_To do_.
Write out the line with "Task: Open the conversation info icon" and every later line through the end of the data below, exactly as given, with no pictures in the copy.
■ ■ ■ ■
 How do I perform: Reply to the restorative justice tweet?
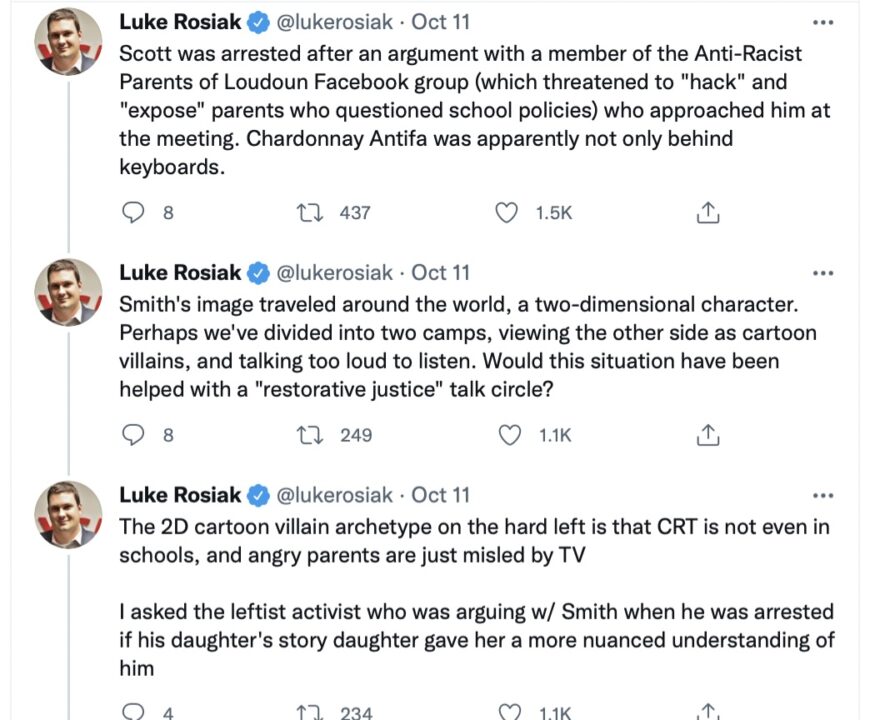pyautogui.click(x=133, y=435)
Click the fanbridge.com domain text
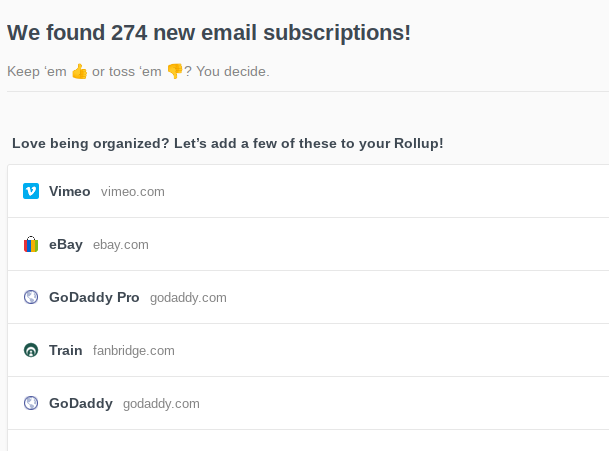609x451 pixels. point(134,350)
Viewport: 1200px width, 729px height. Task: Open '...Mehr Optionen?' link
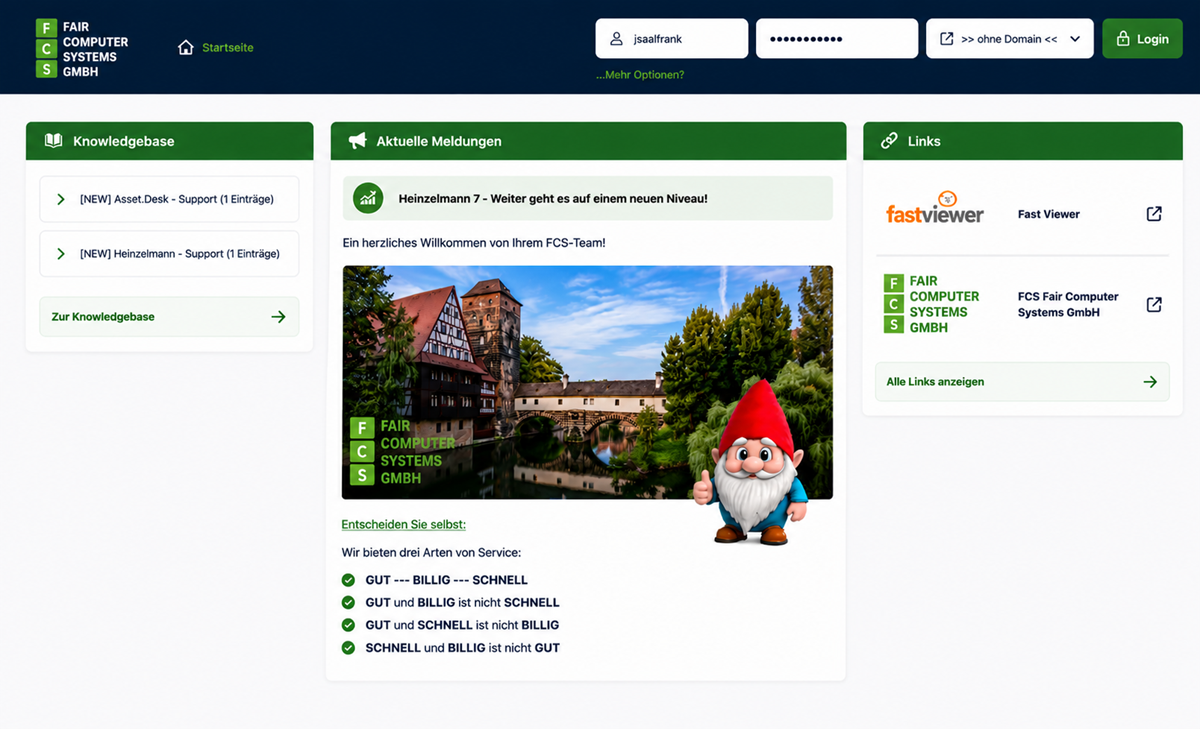pyautogui.click(x=640, y=75)
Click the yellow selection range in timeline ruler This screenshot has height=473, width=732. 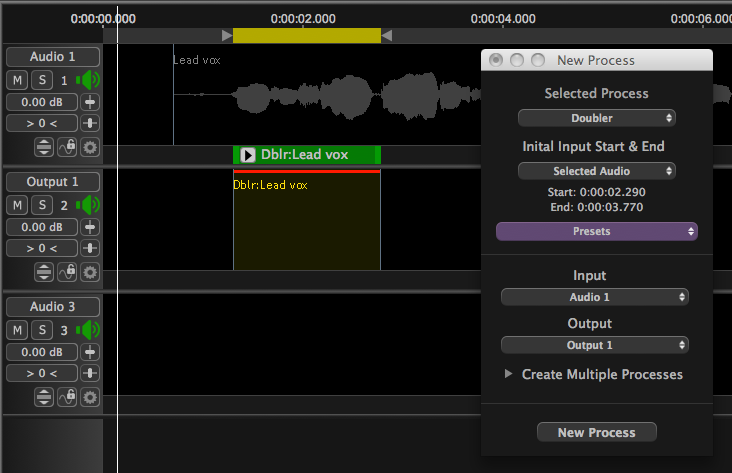(x=306, y=36)
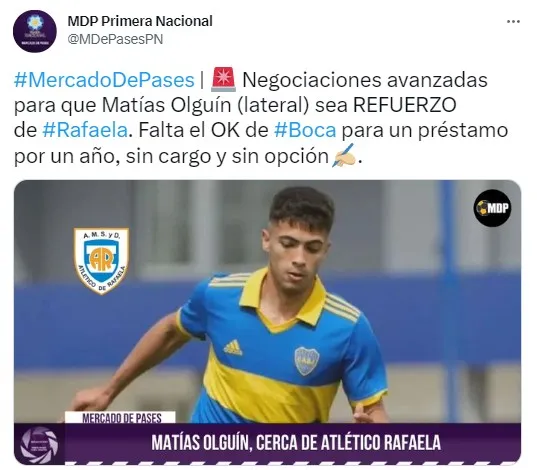
Task: Open the #MercadoDePases hashtag
Action: (104, 80)
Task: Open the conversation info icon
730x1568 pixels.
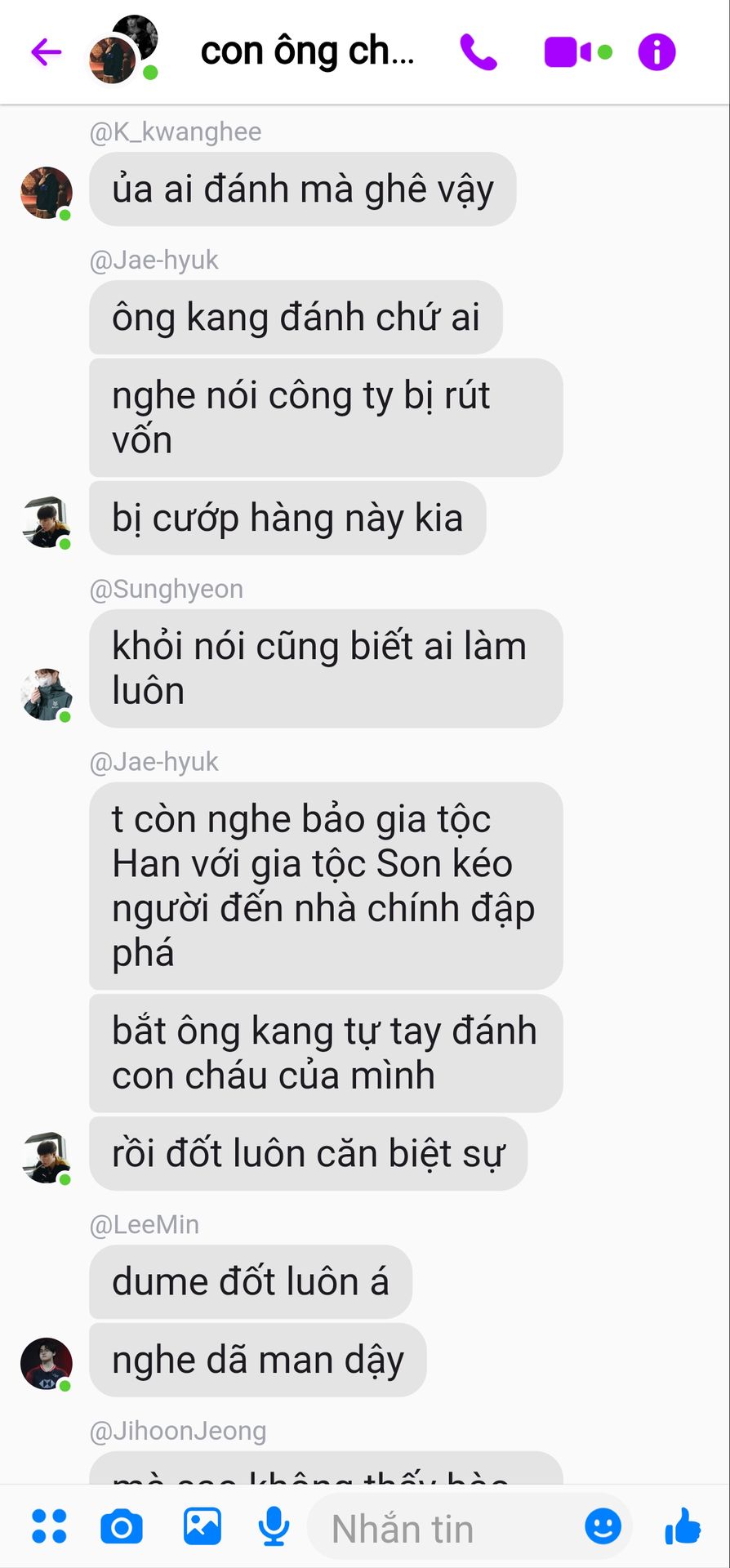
■ ■ ■ ■
_Exercise response_.
Task: Open the conversation info icon
730x1568 pixels.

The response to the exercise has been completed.